Messagede bajotierra le Mer 26 Jan 2011 16:39

TIRONS LES ROIS


« Je ne connais point l’humanité qui égorge les peuples et qui pardonne aux despotes » Maximilien Robespierre, Convention, séance du 16 janvier 1793

Peut-être, alors que nous venons de finir la période « des fêtes », serait-il temps de faire œuvre d’iconoclaste et de repenser la signification du choix officiel des jours de fête par le Pouvoir. Par ce biais, que d’aucuns nommeraient « culturel », puisque on met désormais ce terme à toutes les sauces, le Pouvoir démontre en définitive qu’il est le maître de la mémoire éphéméride et ce faisant, il affirme encore et toujours sa prédominance idéologique. C’est quelque chose de souvent constaté en matière religieuse, mais c’est également vrai en ce qui concerne les événements historiques.

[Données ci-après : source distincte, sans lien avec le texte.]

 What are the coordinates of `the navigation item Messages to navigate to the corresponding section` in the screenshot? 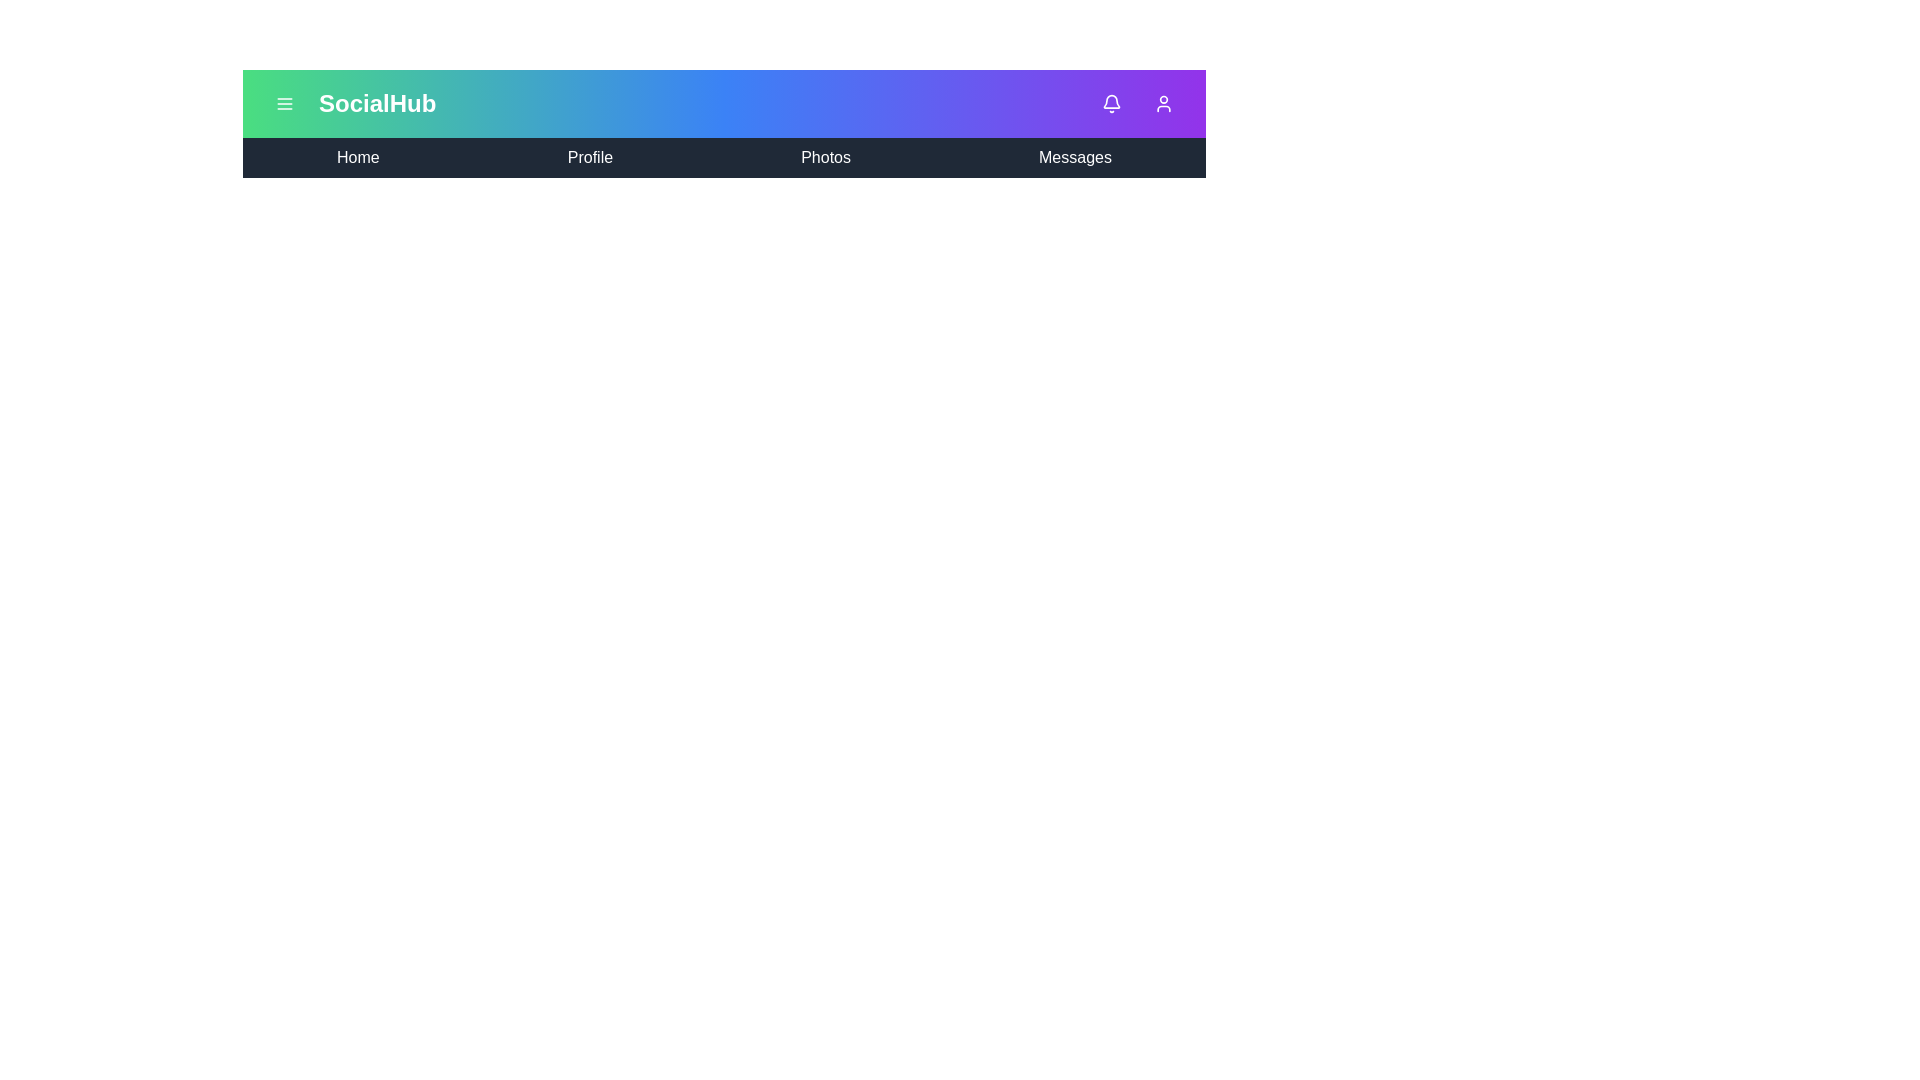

Comme le choix des heures de travail, de repos, d’été ou d’hiver, celui des « jours de gloire », même s’ils sont les bienvenus parce qu’on peut se reposer, n’est jamais anodin. Cette maîtrise du calendrier est une autre manifestation de la domination de l’idéologie capitaliste, ainsi propagée et défendue par l’État, puisque, avec elle, va triompher sa vision des faits historiques. De plus, elle insinue de la sorte l’idée qu’elle posséderait une capacité morale à juger du bien et du mal.

Constatons que pour parvenir à ce paradigme, qui explique que les actes des exploités seront à l’envi oubliés ou caricaturés suivant les critères des exploiteurs, comme ce fut le cas en 2005 pour la révolte dans les banlieues, il a fallu créer toute une batterie de considérations « morales » souvent frappées du sceau des « sciences humaines », qui, en se vautrant dans la « tolérance » et le « pacifisme » comme le cochon dans la confiture, ont érigé une nouvelle version de l’humanisme. Au final, ce dernier consent parfois à s’émouvoir du sort qui est fait aux populations... Mais il en condamnera toujours, sans aucune nuance, leurs actes de violence lorsqu’elles en viennent à se révolter. Toutes ces raisons ont forgé dans l’esprit de tout un chacun un espèce de réflexe pavlovien.

Ce qui fait par exemple que l’idée de célébrer en ces jours épiphanesques la décapitation publique du Roi de France passe immanquablement aux yeux de l’opinion générale pour une monstruosité odieuse et sanguinaire. Et bien, dans un monde où le capitalisme se taille la part du lion grâce à une interminable série de forfaits qui ont pour résultat de réduire à une misère souvent mortelle (au sens le plus direct du terme) des millions d’être humains, voilà un paradoxe qui mérite d’être souligné comme une illustration des fruits modernes de cette bienpensance de crocodiles.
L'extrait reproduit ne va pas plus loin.